Divorce contract
Divorce contract

Today, the Fast of Esther, is also marked by many as International Agunah Day, aimed at raising awareness of the problem of women whose husbands refuse to grant them a Jewish divorce (known as a get). It largely overlooks the parallel problem of men whose wives refuse to receive a Jewish divorce, however.

JOFA, the Jewish Orthodox Feminist Alliance, explains why the Fast of Esther was chosen to mark the problem of agunot (chained women) and women who cannot obtain a get: “It is the only day [in the Jewish calendar] that commemorates the power of a single woman to change the course of Jewish history. Esther has become a symbol of the strength that lies within each of us to change our personal and communal circumstances. On Ta'anit Esther, we want to call attention to the plight of agunot - victims of get refusal - within the Jewish community. As Esther asked the community to fast, we ask you to make this communal day of fasting and repentance one in which you keep in mind women who cannot get a Jewish divorce. Like Esther before us, we want to let those in power know that this is an issue of community concern. We must solve this problem and help the long-suffering women in our midst.”

The setting for the problem is that under Biblical law, a man cannot be coerced to give a Jewish divorce to his wife. This places the wife of a recalcitrant husband in an untenable situation, in that she is unable to marry again, have children, or live the normative Jewish family life that she seeks.
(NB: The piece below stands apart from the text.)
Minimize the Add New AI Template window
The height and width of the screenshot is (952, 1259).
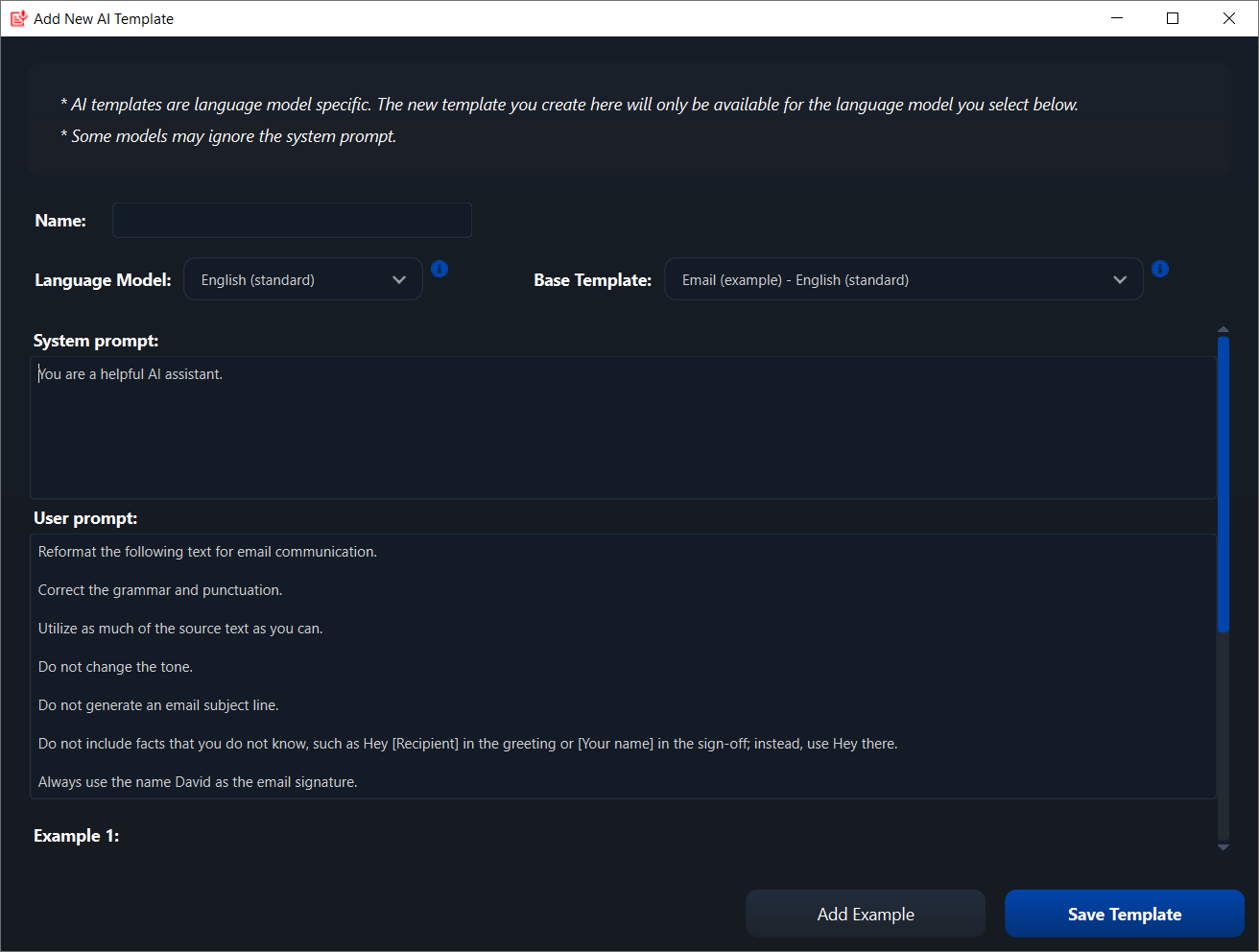point(1116,18)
She is often forced to pay for her get, if she can and if he agrees, either monetarily or otherwise.

On the other hand, a man is proscribed by Rabbinical law from giving his wife a get if she does not agree to receive it – placing him, in the worst-case scenario, in a parallel at-her-mercy situation.
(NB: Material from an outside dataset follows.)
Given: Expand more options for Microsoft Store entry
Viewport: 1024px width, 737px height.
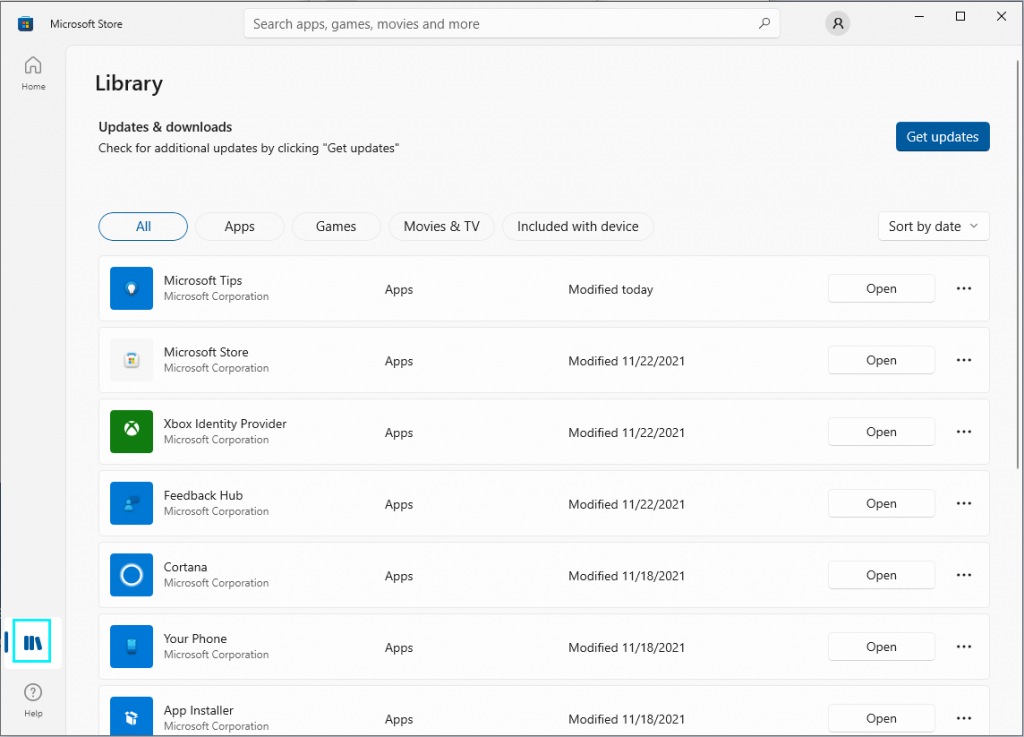Looking at the screenshot, I should point(963,360).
Israeli women’s groups have estimated that there are many thousands of agunot, because they include also those women whose husbands' whereabouts are known but who have not given their wives a divorce.  However, Rabbinical Courts statistics from 2008 show 180 cases of female victims of get-refusal and 190 cases of men whose wives refuse to receive a get. The Rabbinical Courts often send search parties around the world to find husbands who have gone into hiding, and employ the sanctions that Israeli law allows for get-refusal. These include jail, cancellation of credit cards, and prevention from leaving the country. Women's groups complain that the sanctions should be used more often.

Rachel Levmore - rabbinical court advocate, coordinator of the Council of Young Israel Rabbis and Jewish Agency’s Get-Refusal Prevention Project, and author of a Halakhic work on prenuptial agreements for the prevention of get-refusal – has written that given the different definitions and different versions of the precise number of agunot, the emphasis should be placed on preventing the sad situation from occurring in the first place.

“Everyone agrees that there are victims of get-refusal,” she wrote in 2009. “Everyone has read rabbinical statements that the incidence of get-refusal has gone up in these last generations… everyone agrees that there is great potential at this point of women leaving the faith and bringing [illegitimate children] into the world unable to marry within the general Jewish community; everyone agrees that victims of get-refusal and agunot together with their families undergo great human and religious suffering… All those who relate to the aguna problem would do well to turn their focus from the question of numbers to the proposals for and implementation of solutions.”

Levmore herself, together with several rabbis, backs a pre-nuptial agreement solution stipulating heavy economic sanctions against the side that refuses to cooperate in the event that, after professional marriage counseling has not worked, a requested divorce is not finalized within a certain amount of time. Many rabbis have said that such an agreement is not enforceable in Jewish Law, rendering it misleading and therefore harmful. Levmore has responded, “If we don’t try it, we’ll never know whether or not the rabbinical courts will accept it.”

Why Only Women?
One husband whose wife is demanding a high sum of money in exchange for agreeing to accept a Jewish divorce from him – she has sued him in civil court – told Israel National News, “Why doesn’t JOFA just use the word ‘spouse’ in its campaign against get-refusal? Does JOFA not realize that the torment a woman can put her husband through is the same as what a husband can put his wife through?”

Levmore says the campaign focuses on women because their plight is more severe in that it is Biblically-mandated, while men can find solutions that are either only Rabbinically prohibited or involve the signatures of 100 rabbis. She emphasizes, however, that the prenuptial agreement she helped author is mutual and seeks to prevent get-refusal from either side. 

It is generally assumed that the vast majority of divorces in Israel, between 80-85%, are initiated by women. Men’s rights advocates say this is due to several factors, among them the plethora of women’s organizations, estimated at around 800, the counseling that is freely available to women who wish to divorce, and the favorable child-custody arrangements that women receive more often than men.